A title bout in the political arena
IN THIS, the season of the movie vampire, we're reminded that "Frost/Nixon" star Frank Langella is a former Dracula. Did that help him land the role of Richard Nixon in Ron Howard's new movie?
IN THIS, the season of the movie vampire, we're reminded that "Frost/Nixon" star Frank Langella is a former Dracula.
Did that help him land the role of Richard Nixon in Ron Howard's new movie?
It probably didn't hurt, and his background as a blood-sucker won't ease suspicions in some quarters that "Frost/Nixon" is another bashing of the disgraced Nixon, whose stock in Hollywood probably hasn't risen since Anthony Hopkins played him as a demented, noxious drunk in "Nixon."

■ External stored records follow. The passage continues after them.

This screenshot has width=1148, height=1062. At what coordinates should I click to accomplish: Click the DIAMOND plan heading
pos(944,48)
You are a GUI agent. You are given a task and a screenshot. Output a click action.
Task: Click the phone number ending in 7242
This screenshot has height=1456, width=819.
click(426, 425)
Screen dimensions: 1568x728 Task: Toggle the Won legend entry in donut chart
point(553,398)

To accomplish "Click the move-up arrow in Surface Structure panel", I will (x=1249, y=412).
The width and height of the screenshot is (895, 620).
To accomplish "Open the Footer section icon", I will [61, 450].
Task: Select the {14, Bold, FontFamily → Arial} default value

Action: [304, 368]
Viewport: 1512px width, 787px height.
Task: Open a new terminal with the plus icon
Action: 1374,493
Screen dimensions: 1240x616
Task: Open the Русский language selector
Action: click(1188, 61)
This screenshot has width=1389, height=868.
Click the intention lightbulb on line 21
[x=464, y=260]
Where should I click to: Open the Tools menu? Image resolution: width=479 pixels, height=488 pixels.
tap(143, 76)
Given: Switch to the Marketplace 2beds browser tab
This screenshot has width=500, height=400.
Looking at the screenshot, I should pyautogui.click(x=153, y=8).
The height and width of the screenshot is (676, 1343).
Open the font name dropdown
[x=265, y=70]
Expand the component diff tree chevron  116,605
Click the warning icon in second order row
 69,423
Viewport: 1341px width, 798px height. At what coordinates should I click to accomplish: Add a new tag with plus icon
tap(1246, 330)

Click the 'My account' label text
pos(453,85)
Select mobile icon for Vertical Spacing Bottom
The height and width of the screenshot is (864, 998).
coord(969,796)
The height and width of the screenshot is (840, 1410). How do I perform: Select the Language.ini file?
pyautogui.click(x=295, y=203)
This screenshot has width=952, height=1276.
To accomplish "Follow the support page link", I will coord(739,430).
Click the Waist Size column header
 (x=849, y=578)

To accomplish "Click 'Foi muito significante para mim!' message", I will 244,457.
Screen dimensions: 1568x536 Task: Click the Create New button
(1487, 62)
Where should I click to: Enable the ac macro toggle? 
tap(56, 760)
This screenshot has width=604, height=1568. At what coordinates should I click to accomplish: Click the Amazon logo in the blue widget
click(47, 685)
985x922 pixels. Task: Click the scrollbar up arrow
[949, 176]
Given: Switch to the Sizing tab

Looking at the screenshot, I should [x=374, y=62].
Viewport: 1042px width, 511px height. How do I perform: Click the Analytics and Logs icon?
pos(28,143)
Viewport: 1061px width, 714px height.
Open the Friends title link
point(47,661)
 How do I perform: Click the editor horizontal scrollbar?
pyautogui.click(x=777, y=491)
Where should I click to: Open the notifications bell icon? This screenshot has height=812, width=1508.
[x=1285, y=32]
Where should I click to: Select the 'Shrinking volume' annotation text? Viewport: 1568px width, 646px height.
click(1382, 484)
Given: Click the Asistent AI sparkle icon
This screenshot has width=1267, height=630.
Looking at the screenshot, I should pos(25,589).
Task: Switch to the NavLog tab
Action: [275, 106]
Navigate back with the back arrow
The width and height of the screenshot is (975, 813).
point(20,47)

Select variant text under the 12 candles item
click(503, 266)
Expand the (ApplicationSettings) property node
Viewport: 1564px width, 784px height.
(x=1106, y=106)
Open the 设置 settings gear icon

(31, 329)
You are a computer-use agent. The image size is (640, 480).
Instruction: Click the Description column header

But "Frost/Nixon" is a more substantial, rewarding movie, in large measure due to Langella's success in bringing real weight to Nixon - he punches a big hole in the screen and fills it with the formidable intelligence that even Nixon opponents found so undeniable and unnerving.
Nixon really LOOMS in this movie, and that's essential to the mano-a-mano title bout that Ron Howard (fresh off "Cinderella Man") builds up to in "Frost/Nixon" - at first, an apparent mismatch between the highly substantial Nixon and the shallow, stylish TV interrogator David Frost (Michael Sheen).
At the time of the interview, Frost is a variety show impresario in Australia and England, who's biggest "get" is the Bee Gees. Frost is a playboy, a has-been, and the Nixon camp (Kevin Bacon is very good as Nixon's right-hand man) is overjoyed that it's landed push-over Frost instead of pitbull Mike Wallace.
The movie certainly isn't out to make Nixon look good, but you get the idea that Howard and company aren't after Tricky Dick. They want to expose something in Frost, the electronic media playboy who is superficial, outmatched, unprepared (as the national press corps was accused of being in the run-up to the Iraq war).
Frost appears to be guilty as charged. His British producer (Matthew MacFadyen) has hired a first-rate team of researchers and investigators (Sam Rockwell, Oliver Platt) to prep Frost, but Frost dismisses them.
And while Frost pours his own money into the project, he isn't investing in respectability - he wants the celebrity attention that faded when his show was canceled in the U.S. The interviews take place in Los Angeles, and he squanders the days leading up to the interview the attending movie premieres, etc.
It's not until Nixon humiliates Frost in some of the early sessions that Frost realizes what's at stake - only then does he drop the posture of star and start to work as a journalist.
Hand in hand with Frost's late-game professionalism is his intuitive understanding of television - something obviously shared by director Howard, who literally grew up on TV before before mastering the trade of director.
You can tell Howard loved re-creating the interviews. He has an obvious feel for the vintage cameras and monitors, and for the stagecraft of the surprisingly low-grade production (shot in the living room of a Republican fund-raiser). He also has a knack for tightly focused historical drama, as shown in "Apollo 13."
Howard isn't much for poetic touches, though, and tends to fall back on spell-it-out voiceovers to illuminate the movies ideas about television, how it favors some and impugns others, not always on the basis of merit.